Des impacts sociaux préoccupants

Pour le préfet de la MRC de La Mitis, Bruno Paradis, la situation est critique.

« Dans plusieurs communautés, il devient de plus en plus difficile d’avoir accès à de la nourriture fraîche et de qualité », déplore-t-il. Selon lui, les effets les plus graves de la disparition des commerces de proximité se feront sentir à moyen et long terme. « Cela rend ces localités de moins en moins attractives, surtout pour les jeunes familles. »

Le préfet de la MRC de La Mitis et maire de Price, Bruno Paradis (Photo archives)

Il redoute une spirale de dévitalisation : en l’absence de services, les familles s’installent ailleurs, ce qui accélère le déclin démographique et compromet davantage la survie des villages.

Miser sur les familles pour contrer le déclin

À Saint-Valérien, la fermeture de la seule épicerie du village, survenue à l’automne dernier, a marqué les esprits.

Le maire, Robert Savoie, en reconnaît les impacts, mais comprend aussi les défis auxquels font face les commerçants. « Quand on est à 10 minutes des supermarchés d’un centre urbain, et avec un Costco qui s’en vient, il est extrêmement difficile pour un petit commerce d’assurer sa rentabilité », explique-t-il.

Ce sont les personnes les plus vulnérables, dont les aînés, les ménages à faible revenu ou les citoyens sans moyen de transport, qui souffrent le plus de cette absence de services, surtout dans les villages éloignés.

Le maire de Saint-Valérien, Robert Savoie (Photo Le Soir.ca- Journal Le Soir)

Malgré tout, Saint-Valérien fait figure d’exception dans la région.

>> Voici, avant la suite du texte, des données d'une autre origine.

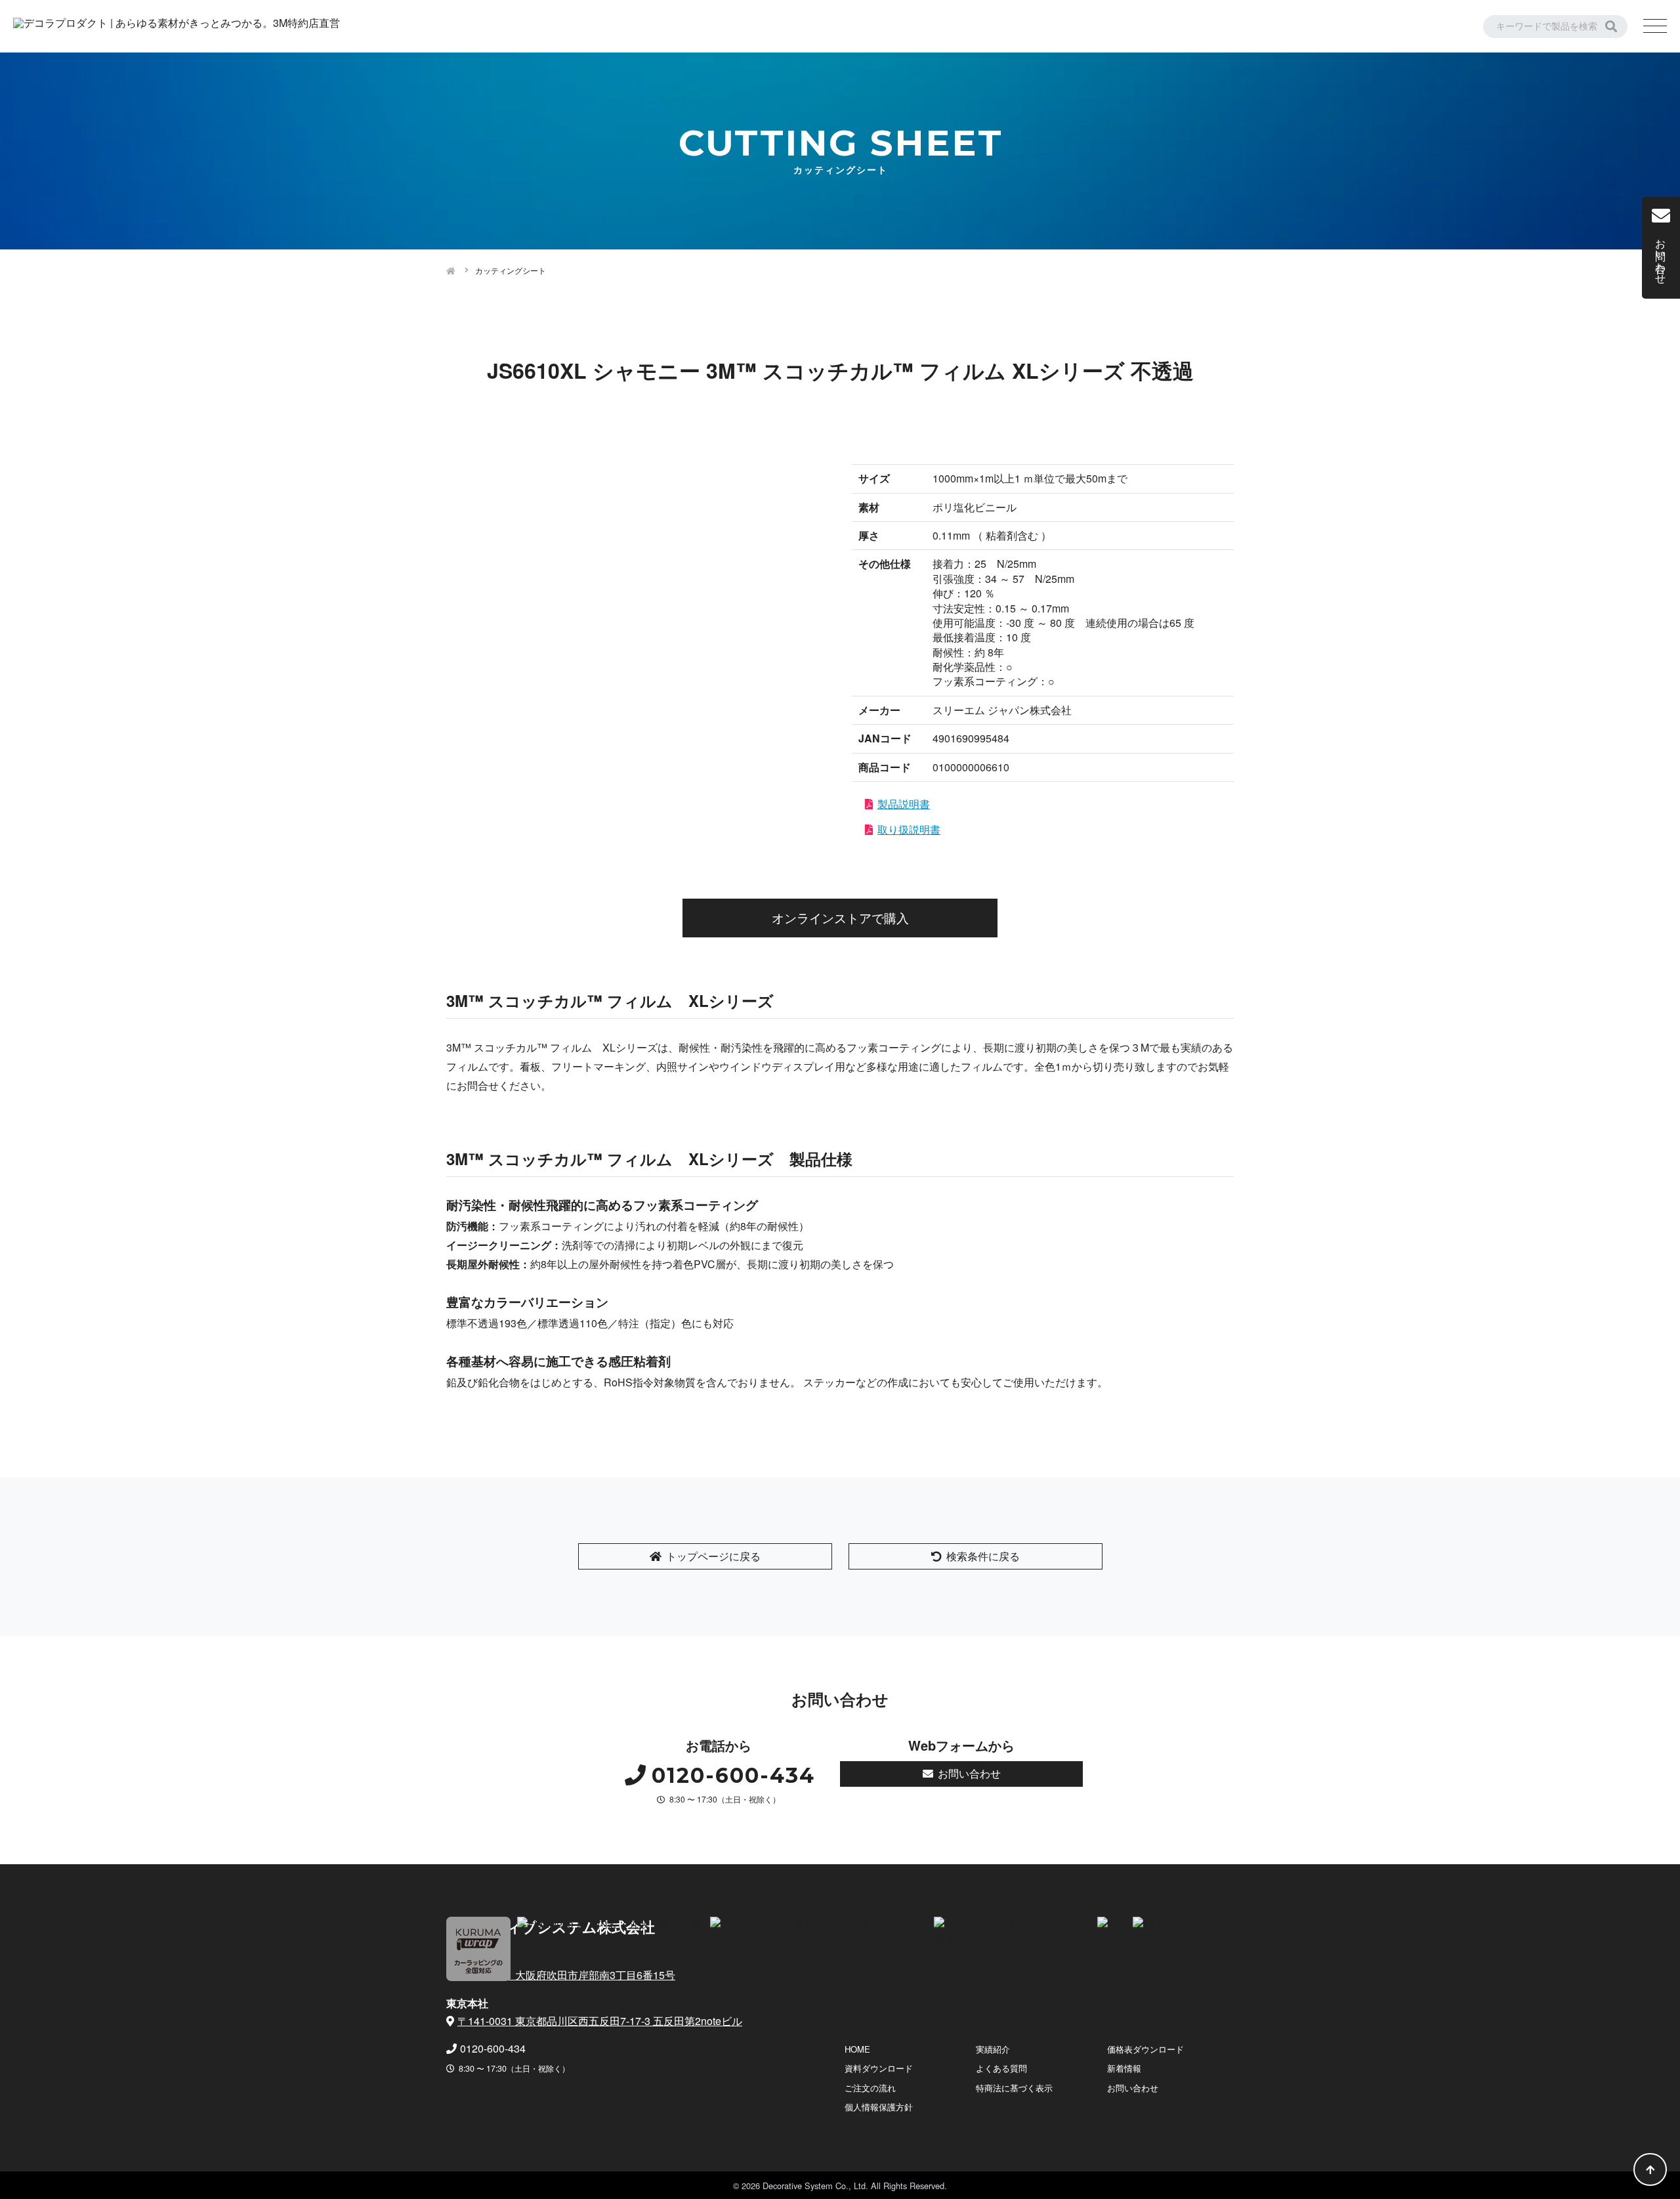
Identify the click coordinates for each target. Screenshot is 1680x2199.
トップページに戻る (713, 1556)
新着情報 (1124, 2068)
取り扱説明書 (908, 829)
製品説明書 (903, 803)
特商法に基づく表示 (1014, 2088)
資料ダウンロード (879, 2068)
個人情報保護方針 (879, 2107)
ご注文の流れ (870, 2088)
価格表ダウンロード (1145, 2049)
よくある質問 (1001, 2068)
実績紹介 (993, 2049)
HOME (857, 2049)
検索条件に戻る (983, 1556)
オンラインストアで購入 (840, 917)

La population est passée de 830 à 960 habitants en dix ans. Une croissance que le maire attribue à une stratégie proactive axée sur les services aux familles : construction d’un CPE, aménagement d’un centre communautaire, et développement résidentiel. « Aujourd’hui, mon école primaire est à pleine capacité, et il ne reste plus un seul terrain à bâtir dans le village. »

Tendance provinciale en hausse

À l’échelle du Québec, le pourcentage de petites localités sans commerce de proximité est passé de 11 % en 2006 à près de 23 % en 2024, soit plus du double en moins de vingt ans.

Après le Bas-Saint-Laurent, les régions les plus touchées sont Chaudière-Appalaches (59 localités de moins de 1000 habitants) et la Gaspésie–Îles-de-la-Madeleine.

Cette érosion des services de base dans les milieux ruraux soulève des enjeux majeurs d’équité territoriale et pose la question de la responsabilité collective face à l’avenir des petites communautés.